Complement activation in relation to donor specific antibodies after kidney transplantation
Andreas Heilos 1 Blanka Mezö 2 Farsad Eskandary 1 Gregor Bond 1 Georg Böhmig 1 Dorottya Csuka 1 Zoltán Prohászka 2 Krisztina Heindl-Rusai 1

1- Medical University of Vienna
2- Semmelweis University
 
Introduction:

Antibody mediated rejection (AMR) is the major immunological cause of kidney transplant failure also in the paediatric population. According to current knowledge, late AMR is classically caused by the development of donor specific antibodies (DSA) and the complement system plays a critical role in its pathomechanism. The aim of this work was to determine the levels of various complement activation products in kidney transplant recipients.

Material and methods:

106 adult kidney transplanted patients who had detectable DSA after transplantation (DSA+, 189 days to 29 years post-transplantation) were involved in the study. 106 DSA-negative patients were matched as controls using 1:1 propensity score matching. Two patients were excluded due to poor sample quality. The levels of complement activation products (C3a, SC5b-9, C4d and Bb) were measured by enzyme-linked immunosorbent assay (ELISA) using EDTA plasma samples.

Results:

Activation product levels were compared between the DSA-positive and negative groups. Mean C3a concentration in the plasma of DSA+ patients was 97.3 ng/ml (SD 38.9), compared with 93.86 ng/ml (SD 41.38) in the DSA- group (P>0.05).
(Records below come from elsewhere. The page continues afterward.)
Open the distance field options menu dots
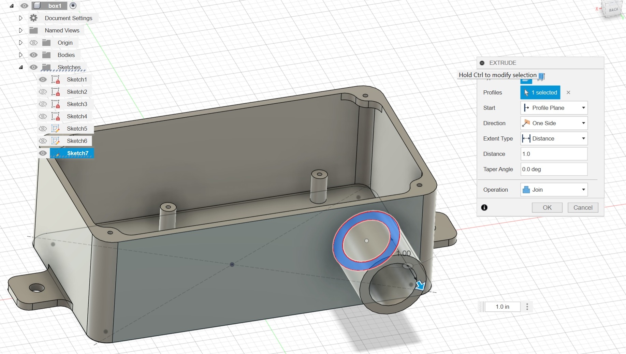The image size is (626, 354). [527, 307]
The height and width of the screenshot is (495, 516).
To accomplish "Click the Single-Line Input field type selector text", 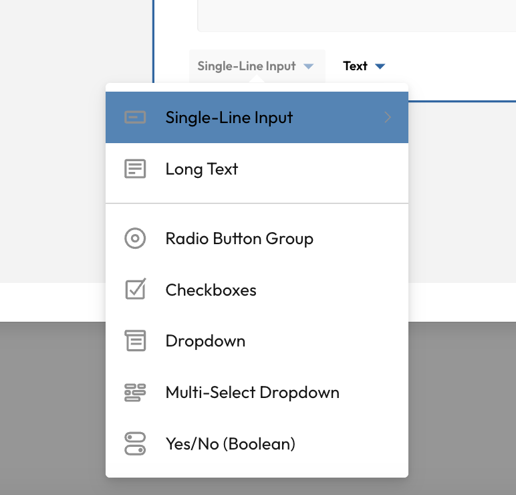I will [x=247, y=66].
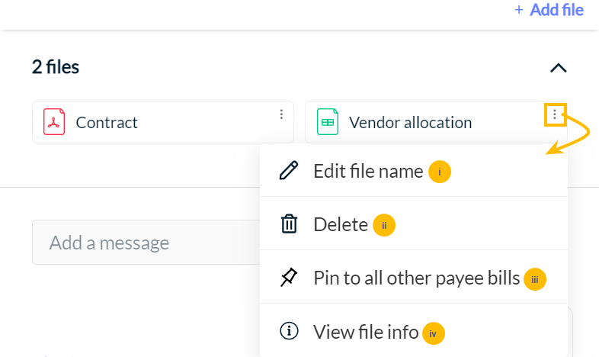Click the plus sign next to Add file
The height and width of the screenshot is (357, 599).
pos(518,10)
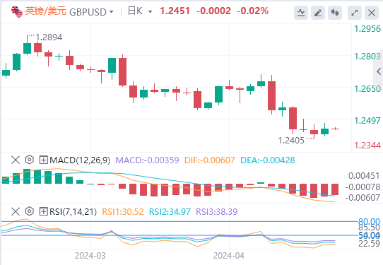
Task: Click the UK/US flag icon
Action: (x=17, y=12)
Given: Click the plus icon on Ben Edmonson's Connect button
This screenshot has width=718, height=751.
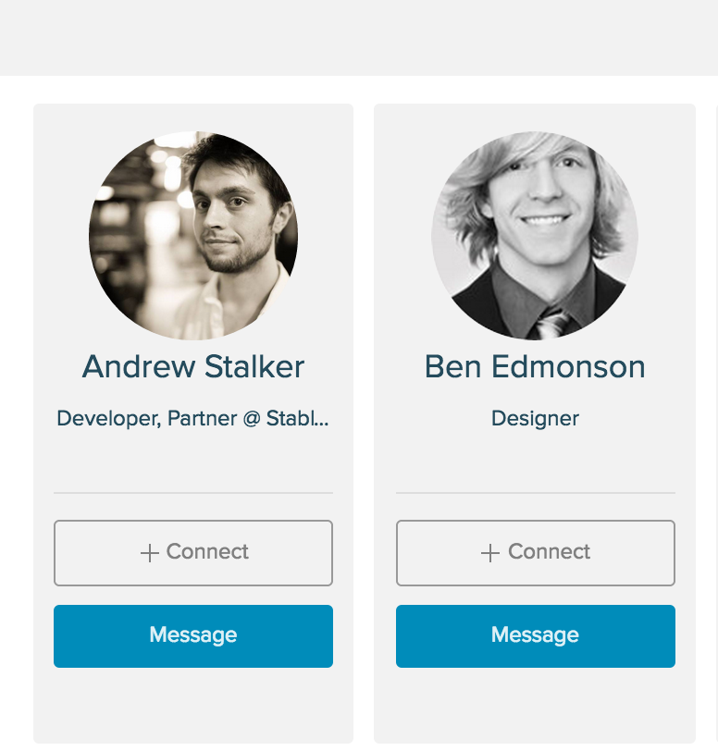Looking at the screenshot, I should pos(491,553).

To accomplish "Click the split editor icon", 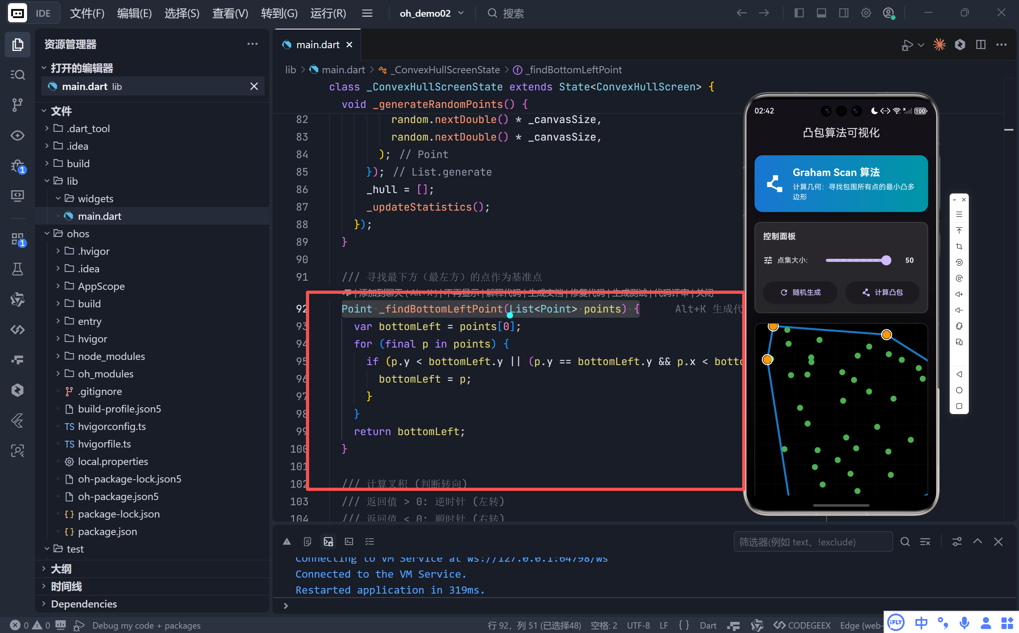I will pos(980,44).
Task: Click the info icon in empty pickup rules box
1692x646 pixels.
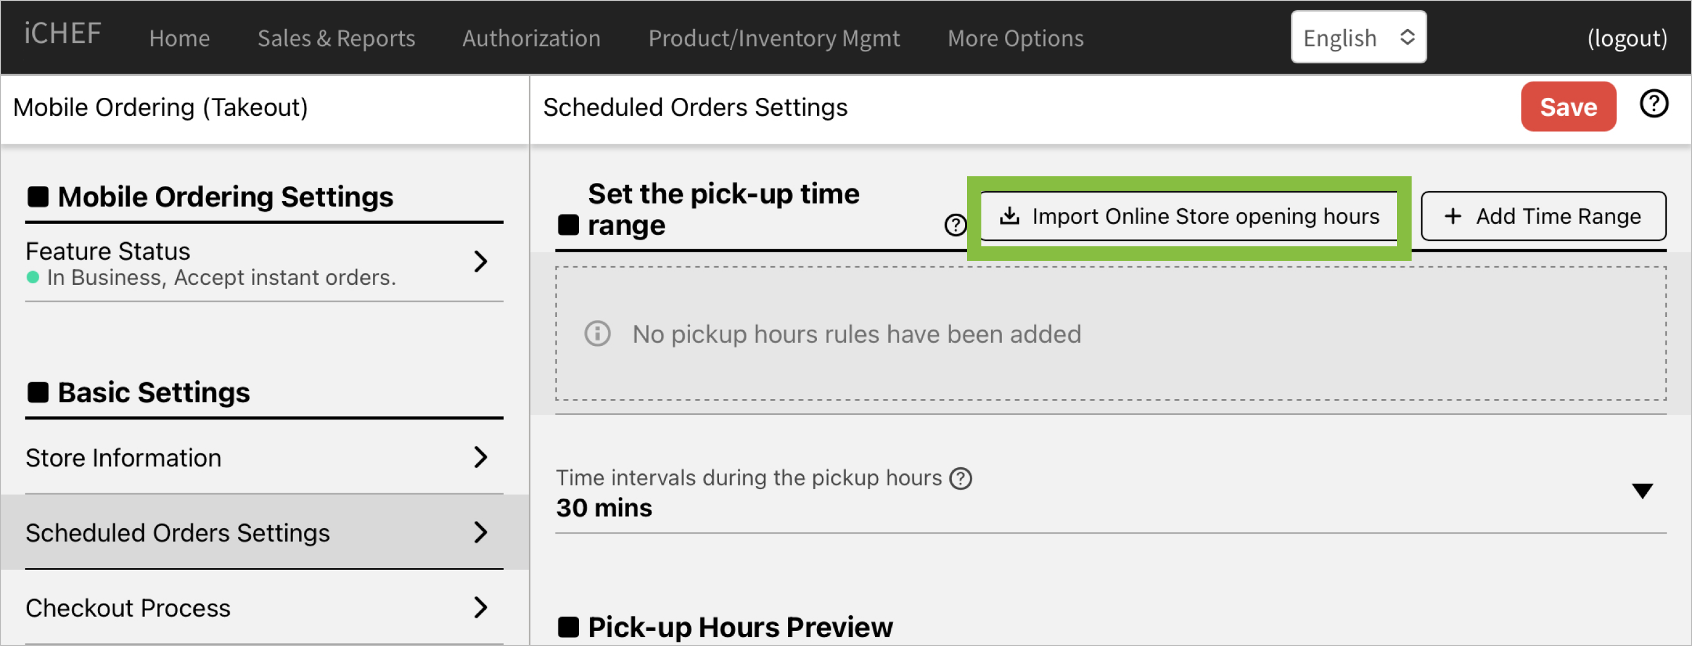Action: point(597,334)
Mean SC5b-9 concentration in the DSA+ patients was 223.3 ng/ml (SD 86.8), compared with 222.8 ng/ml (SD 83.5) in the DSA- group (P > 0.05). Mean level of C4d in the DSA+/- groups was 2.7 µg/ml (SD 1.19) compared with 2.93 µg/ml (SD 1.65) (P> 0.05). Mean Bb levels of the DSA+/- patients found to be 1.3/1.15 µg/ml (SD 0.66/0.38) (P > 0.05). 

Conclusions:

Levels of complement activation products in kidney transplant recipients were determined. No significant difference in plasma levels of activation markers for C3 (C3a), terminal pathway (SC5b-9), classical pathway (C4d) and alternative pathway (Bb), was observed in DSA positive and negative patients. Further analysis is necessary to identify association of complement activation with the histological signs of AMR.